UK webcams hacked and streamed by illegal Russian website

People are being urged to upgrade their webcam’s security following the news that a Russian website has been hosting live feeds from inside homes and businesses.

Hacking into accounts and switching on webcams, the website has been showing scenes including a child’s bedroom in Birmingham, a gym in Manchester, an office and the interior of a shop in London.

The Information Commissioner’s Office (ICO) has warned UK residents with webcams to update their security. Any webcam that uses weak default passwords, or uses none at all, could be vulnerable.

Russian authorities and the ICO are working together to get the site taken down. According to reports, however, the illegal site’s administrator has said that he created it only to highlight poor security, and has no malicious intent.

“The website accesses the information by using the default login credentials, which are freely available online, for thousands of cameras,” Simon Rice, ICO group manager, told the Independent.

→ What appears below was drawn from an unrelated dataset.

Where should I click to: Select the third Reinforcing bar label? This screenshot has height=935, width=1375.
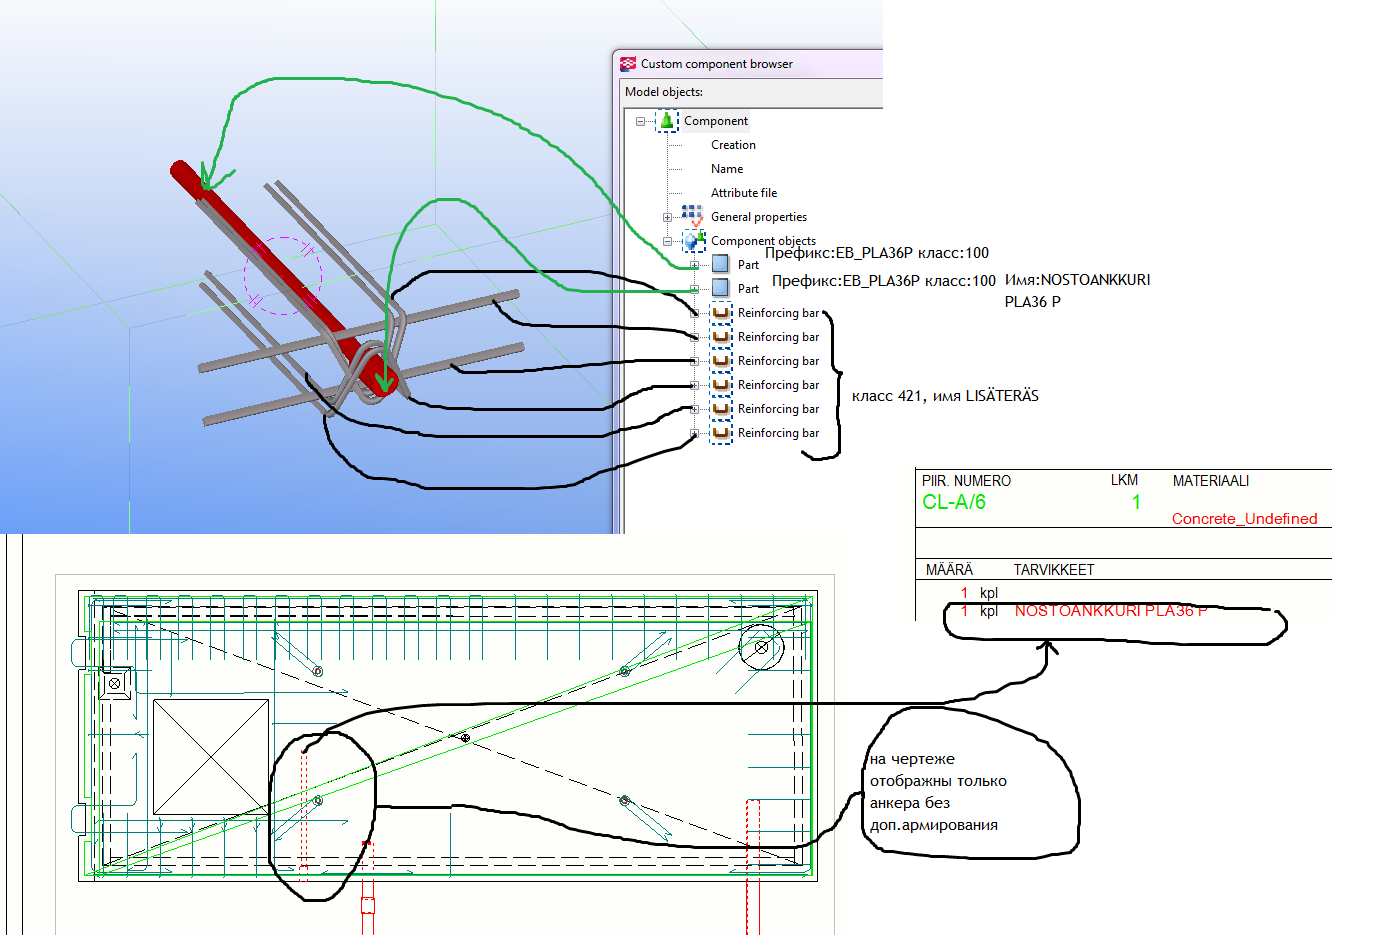coord(778,361)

“The footage is being collected from security cameras used by businesses and members of the public, ranging from CCTV networks used to keep large premises secure, down to built-in cameras on baby monitors.”

The site lists all feeds available, sorted by country and device manufacturer. The most commonly hacked webcams were designed by Foscam, Linksys and Panasonic.

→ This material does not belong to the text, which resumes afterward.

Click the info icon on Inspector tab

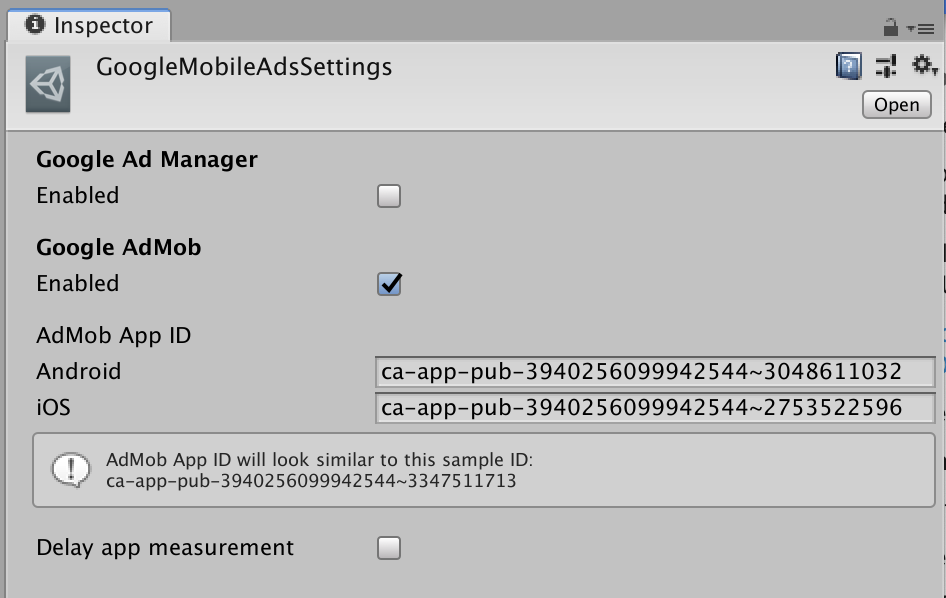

Many people use webcams to watch feeds of their homes while away, but should be aware that a complicated URL will not keep them safe. Once hacked, the ICO and the UK authorities are unable to stop the footage being uploaded on servers outside of the country.

“A decision should be made as to what is made available for online steaming,” Mark James, security specialist at ESET, told ITProPortal. “I totally understand why you would want to stream your front drive or even the alleyway providing access to the back of the house but in what situation would you need to stream your children’s bedroom outside of your private residence?

“The end user needs to be fully aware that a default password exists with easy instructions on how to change it.”